A part elle (et Lyrsa, allez), le pré-merge est comme d'hab constitué de départs assez vite oubliés. Il faut avouer que malgré des dynamiques cools dans les deux tribus initialement, la saison a eu l'idée saugrenue de les mixer après 3 conseils... pfff, dans une saison avec un casting aussi large ? Je suspecte que l'abandon de Bi ait précipité les choses puisqu'ils voulaient faire du 3*5 + 1 Exile, et ils ont dû le faire un épisode plus tôt que prévu. Mais bon, un peu dommage malgré tout, la dynamique à deux tribus prenait vraiment de la vitesse et la saison trouvait ses marques.
Je sais que tout est fait d'avance et que la production ne peut pas ajuster ses twists selon le bon déroulé de la saison. Mais justement ! Je regrette l'époque où Survivor nous surprenait sur le déroulé à chaque saison : switch, pas switch, 2 switchs ? Merge à 13 ou à 9 ? Final 3 ou 2 ? Depuis plusieurs saisons, sauf exceptions, c'est très mécanique, toujours le même schéma que le précédent, c'est un peu lassant, même les candidats ne sont plus surpris ("oh là il y aura un swap" "là il y aura un merge"), même Probst leur confirme oralement quand c'est le cas alors qu'avant c'était toujours un "vous partez du principe que... mais rien n'est sûr". Ils ne sont surpris qu'avec des nouveaux types d'avantages, c'est tout.

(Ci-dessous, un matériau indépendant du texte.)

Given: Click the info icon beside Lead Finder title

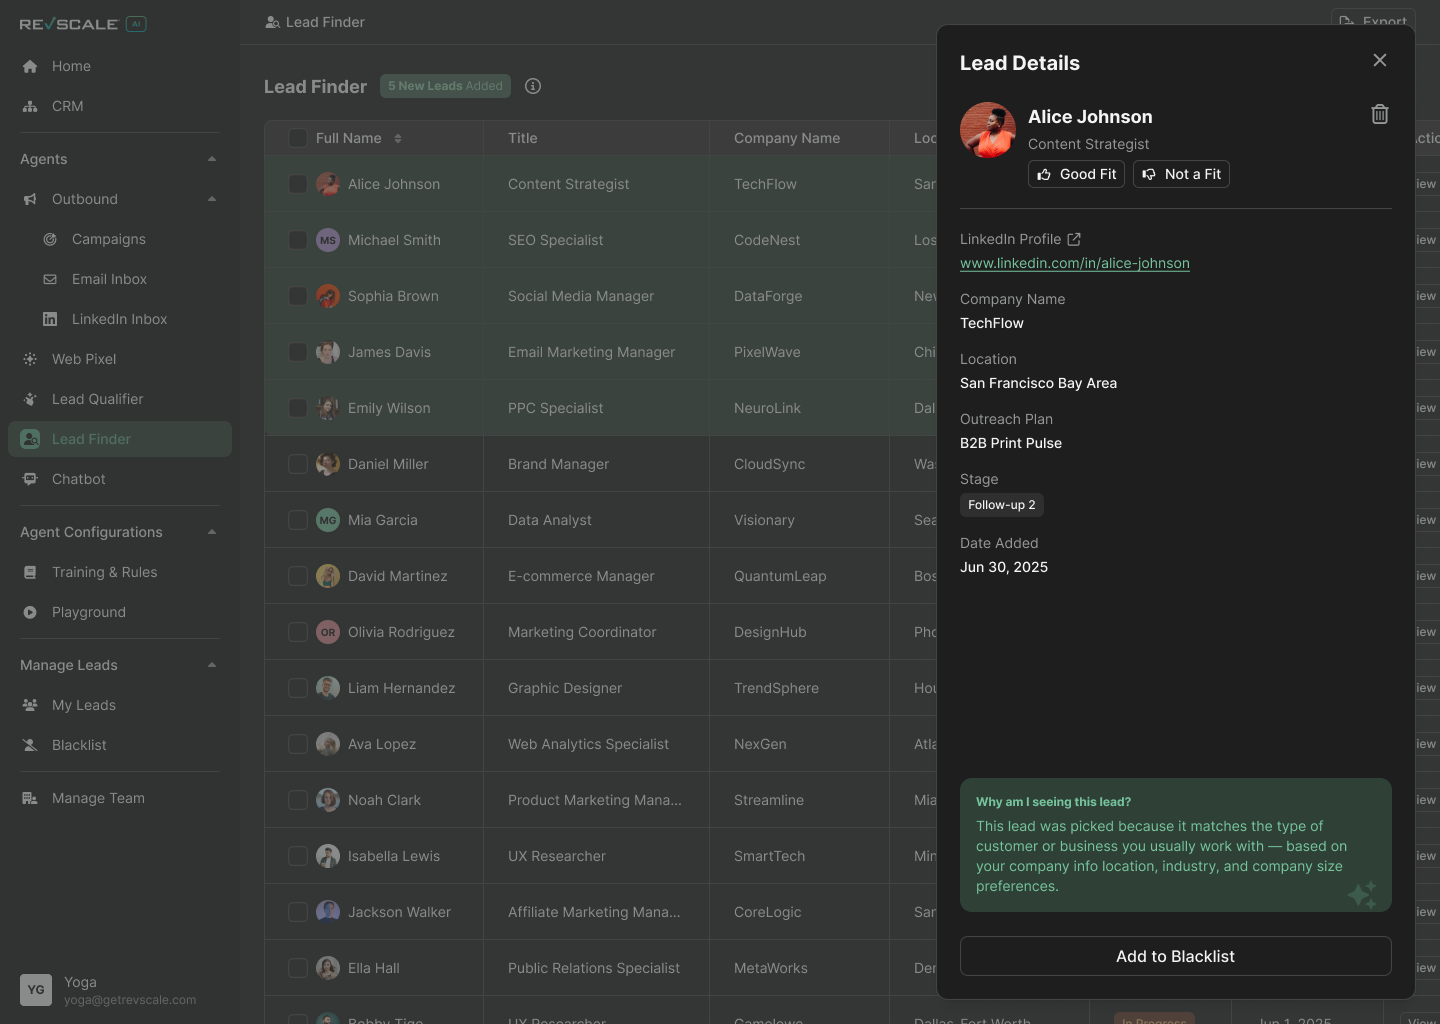Looking at the screenshot, I should [532, 86].
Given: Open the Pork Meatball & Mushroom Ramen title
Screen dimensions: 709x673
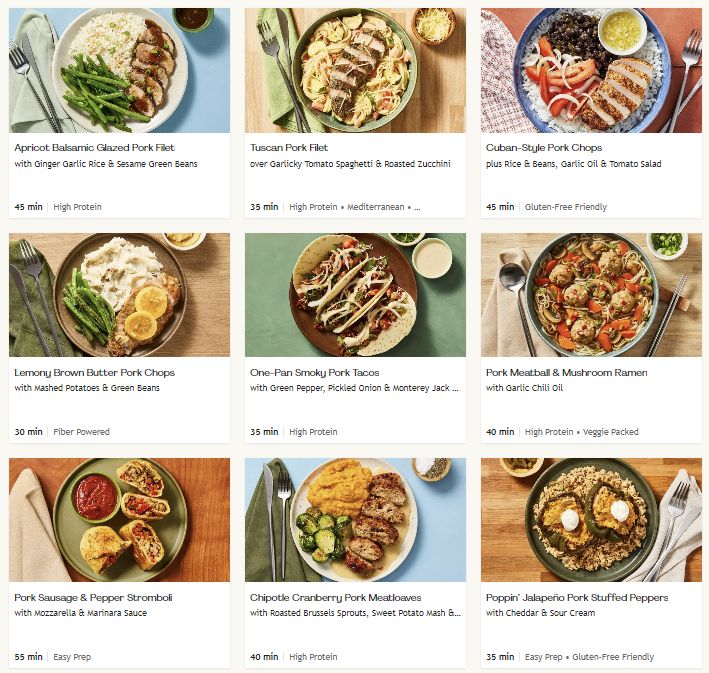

Les avantages justement, parlons-en. Déjà, on sent clairement qu'on se trouve bien dans l'ère des "avantages" vu leur nombre et leur importance. Mais ici c'est vrai que ça porte bien ses fruits. Sans doute car, par "chance", ce sont les underdogs qui obtiennent de quoi renverser la tendance, et ils jouent bien avec ! J'aurais donc envie de dire que c'est un peu purement circonstanciel que ça fonctionne. Il y en a eu quand même énormément. Mais au moins, contrairement à une certaine saison qui s'est conclue par un run d'idoles, ici les avantages étaient assez variés et plus surprenants, façon "Cambodia" : cachés sur l'île, un dans une épreuve, des indices ou des idoles direct, une échelle planquée, un symbole dessiné sur l'emblème de la merge comme indice (idée originale et sympa !)...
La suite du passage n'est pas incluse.